**Exercise material:**
• • •
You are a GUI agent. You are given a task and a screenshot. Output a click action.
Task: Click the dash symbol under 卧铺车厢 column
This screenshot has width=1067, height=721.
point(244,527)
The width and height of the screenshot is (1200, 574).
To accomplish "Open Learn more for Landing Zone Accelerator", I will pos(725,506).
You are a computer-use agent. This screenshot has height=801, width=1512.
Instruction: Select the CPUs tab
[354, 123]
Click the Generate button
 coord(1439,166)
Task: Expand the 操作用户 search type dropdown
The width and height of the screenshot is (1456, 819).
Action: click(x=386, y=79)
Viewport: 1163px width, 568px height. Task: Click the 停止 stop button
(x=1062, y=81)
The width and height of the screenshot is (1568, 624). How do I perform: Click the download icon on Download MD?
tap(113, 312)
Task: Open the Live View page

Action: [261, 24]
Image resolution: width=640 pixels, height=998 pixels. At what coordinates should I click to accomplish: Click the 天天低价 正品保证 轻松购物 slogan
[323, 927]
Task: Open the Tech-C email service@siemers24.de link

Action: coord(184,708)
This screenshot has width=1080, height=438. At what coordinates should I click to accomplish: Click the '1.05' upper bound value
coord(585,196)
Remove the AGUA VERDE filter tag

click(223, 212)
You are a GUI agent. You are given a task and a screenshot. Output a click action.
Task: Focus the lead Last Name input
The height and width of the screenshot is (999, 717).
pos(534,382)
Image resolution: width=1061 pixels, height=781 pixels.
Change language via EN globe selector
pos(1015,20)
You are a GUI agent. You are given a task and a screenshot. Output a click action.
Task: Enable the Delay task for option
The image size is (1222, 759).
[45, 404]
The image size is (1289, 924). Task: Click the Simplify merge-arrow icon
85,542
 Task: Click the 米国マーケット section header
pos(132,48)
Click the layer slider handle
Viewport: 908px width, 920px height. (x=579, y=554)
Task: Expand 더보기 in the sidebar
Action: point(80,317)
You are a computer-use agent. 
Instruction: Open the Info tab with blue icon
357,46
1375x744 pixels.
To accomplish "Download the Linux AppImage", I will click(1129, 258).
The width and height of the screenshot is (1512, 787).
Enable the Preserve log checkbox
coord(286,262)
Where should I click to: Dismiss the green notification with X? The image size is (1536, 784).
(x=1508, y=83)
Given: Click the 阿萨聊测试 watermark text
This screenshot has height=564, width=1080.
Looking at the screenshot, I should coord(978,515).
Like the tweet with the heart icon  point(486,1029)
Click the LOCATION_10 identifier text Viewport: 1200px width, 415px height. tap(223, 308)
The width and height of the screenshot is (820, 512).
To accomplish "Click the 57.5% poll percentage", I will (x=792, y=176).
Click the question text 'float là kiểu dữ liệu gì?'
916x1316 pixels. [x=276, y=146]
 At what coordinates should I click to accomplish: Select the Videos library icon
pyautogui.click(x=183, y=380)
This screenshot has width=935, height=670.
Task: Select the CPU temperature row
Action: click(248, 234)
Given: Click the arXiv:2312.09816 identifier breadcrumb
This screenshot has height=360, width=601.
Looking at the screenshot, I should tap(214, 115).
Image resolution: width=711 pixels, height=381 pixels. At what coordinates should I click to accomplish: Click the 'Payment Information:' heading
• • •
**Task prompt:**
Everything from the line with "Task: Focus the lead Last Name input" through the last line of the entries is to be written out again, unchanged; nothing else belongs in the answer.

**Response:**
Task: Focus the lead Last Name input
The height and width of the screenshot is (999, 717).
pos(534,382)
Image resolution: width=1061 pixels, height=781 pixels.
Change language via EN globe selector
pos(1015,20)
You are a GUI agent. You are given a task and a screenshot. Output a click action.
Task: Enable the Delay task for option
The image size is (1222, 759).
[45, 404]
The image size is (1289, 924). Task: Click the Simplify merge-arrow icon
85,542
 Task: Click the 米国マーケット section header
pos(132,48)
Click the layer slider handle
Viewport: 908px width, 920px height. (x=579, y=554)
Task: Expand 더보기 in the sidebar
Action: point(80,317)
You are a computer-use agent. 
Instruction: Open the Info tab with blue icon
357,46
1375x744 pixels.
To accomplish "Download the Linux AppImage", I will click(1129, 258).
The width and height of the screenshot is (1512, 787).
Enable the Preserve log checkbox
coord(286,262)
Where should I click to: Dismiss the green notification with X? The image size is (1536, 784).
(x=1508, y=83)
Given: Click the 阿萨聊测试 watermark text
This screenshot has height=564, width=1080.
Looking at the screenshot, I should coord(978,515).
Like the tweet with the heart icon  point(486,1029)
Click the LOCATION_10 identifier text Viewport: 1200px width, 415px height. tap(223, 308)
The width and height of the screenshot is (820, 512).
To accomplish "Click the 57.5% poll percentage", I will (x=792, y=176).
Click the question text 'float là kiểu dữ liệu gì?'
916x1316 pixels. [x=276, y=146]
 At what coordinates should I click to accomplish: Select the Videos library icon
pyautogui.click(x=183, y=380)
This screenshot has width=935, height=670.
Task: Select the CPU temperature row
Action: click(248, 234)
Given: Click the arXiv:2312.09816 identifier breadcrumb
This screenshot has height=360, width=601.
Looking at the screenshot, I should tap(214, 115).
Image resolution: width=711 pixels, height=381 pixels. At what coordinates should I click to accomplish: Click the 'Payment Information:' heading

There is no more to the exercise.